While much of the “low cost smartphone” discussion centers on Nokia, Huawei or ZTE, these firms are in reality targeting the midrange of the cell-phone space. As the current feature phone category morphs into basic smartphones, new vendors and component suppliers will come into play, and India will get its chance to create a home-grown mobile industry at last.
NPD In-Stat [forecasts] low cost Android smartphones – those currently priced under $150 - will take 80% of the total smartphone market in Africa, India and China by 2015. Unit shipments of low cost Android devices will reach 340 million worldwide in 2015. At the high end of this subsection will be Nokia, Samsung, ZTE and Huawei, while at the low end there will be numerous grey market vendors using unlicensed components. But the face of the bulk of this segment was seen recently when Chinese wireless baseband supplier Spreadtrum agreed to invest $10 million in Indian handset manufacturer Micromax. As a result it will also become one of Micromax's preferred chipset suppliers.

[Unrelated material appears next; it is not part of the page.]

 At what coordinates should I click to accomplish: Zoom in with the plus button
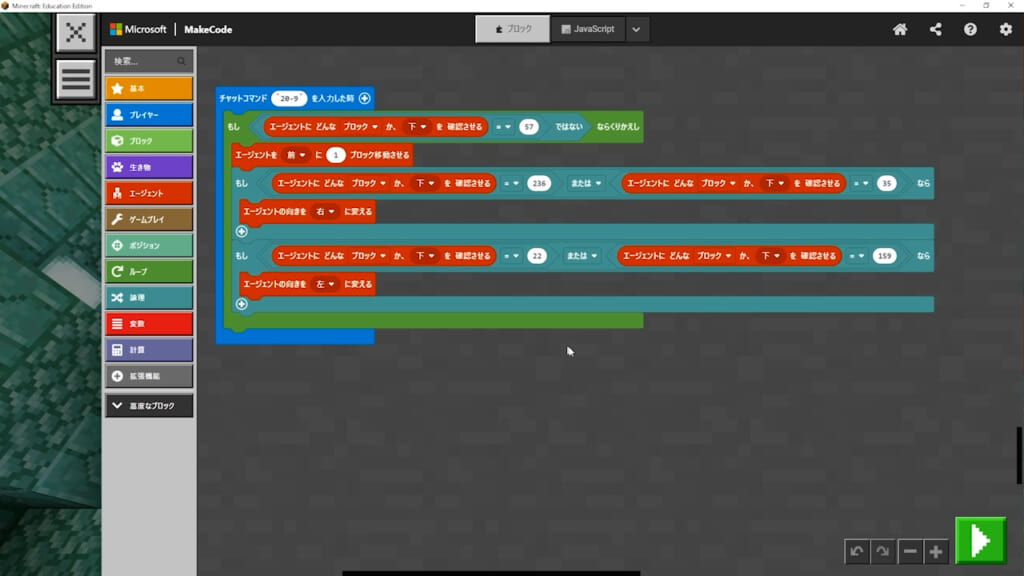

This highlights an increasingly common pattern – the low cost chip suppliers from China and Taiwan, such as MediaTek and Spreadtrum, increasingly working with Indian OEMs as well as those in their own countries, and moving up from feature phones into affordable Android or even Windows handsets with 3G. These partnerships will target their home territories and other emerging markets, and over time may even penetrate the prepaid sectors in more developed mobile economies, putting pressure on the high volume, big name suppliers like Samsung and Nokia (currently market leaders in China and India respectively) But the situation is fragmenting, initially in feature phones and later in smartphones.
Gartner says that China's G'five and Indian manufacturers Karbonn Mobile and Micromax now occupy top five positions in India's device league table, behind Nokia and second placed Samsung. Local players are weakening global brands at the low end and are starting to move up towards the midmarket, and even into non-Indian territories. “The entry of Indian mobile handset players focusing on low end, value conscious consumers has intensified competition in the Indian mobile device market,” says principal analyst Anshul Gupta.
So Spreadtrum's interest in Micromax is obvious. The firm ships about 4 million handsets per quarter and is the world's twelfth biggest vendor, selling all over the Indian subcontinent and also in Hong Kong, Afghanistan, Brazil and the Middle East. It offers more than 60 models ranging from dual-SIM low end phones to 3G Android models.
But it will face stiff competition as the Indian handset industry grows like wildfire. Five years ago there were seven brands operating in India's cellphone market and only a couple were home-based. Now there are 180, many of them local, young suppliers like Karbonn, Spice, Lava, Maxx and Olive.
MediaTek and more recently Spreadtrum have been major forces driving these companies' progress, providing low cost systems-on-chip as well as connections into the powerful Taiwanese white label manufacturing base (though India is building its own capabilities in that area too). Following a pattern already seen among Chinese brands, the Indian firms harnessed MediaTek's affordable chips and simple reference designs.
Many of the Indian brands were originally set up by local distributors of global brands such as Nokia, who have combined the Taiwanese cost base with their own strong distribution experience, and have incentivized the channel with high margins. According to Jayanth Kolla, partner in Convergence Catalyst, by primarily selling white label devices, they were able to achieve operating margins over 35%, targeting low end consumers before moving into branded offerings, though competition and price wars are now eating into those margins. They also stole a march on international majors in some important features for the Indian market, notably multi-SIM support, now (but belatedly) a hallmark of Nokia's range here.
Some are now moving into international markets – as well as Micromax, Spice has a strategy called I2I (Indonesia to Ivory Coast), while Olive is focusing on the Baltic region.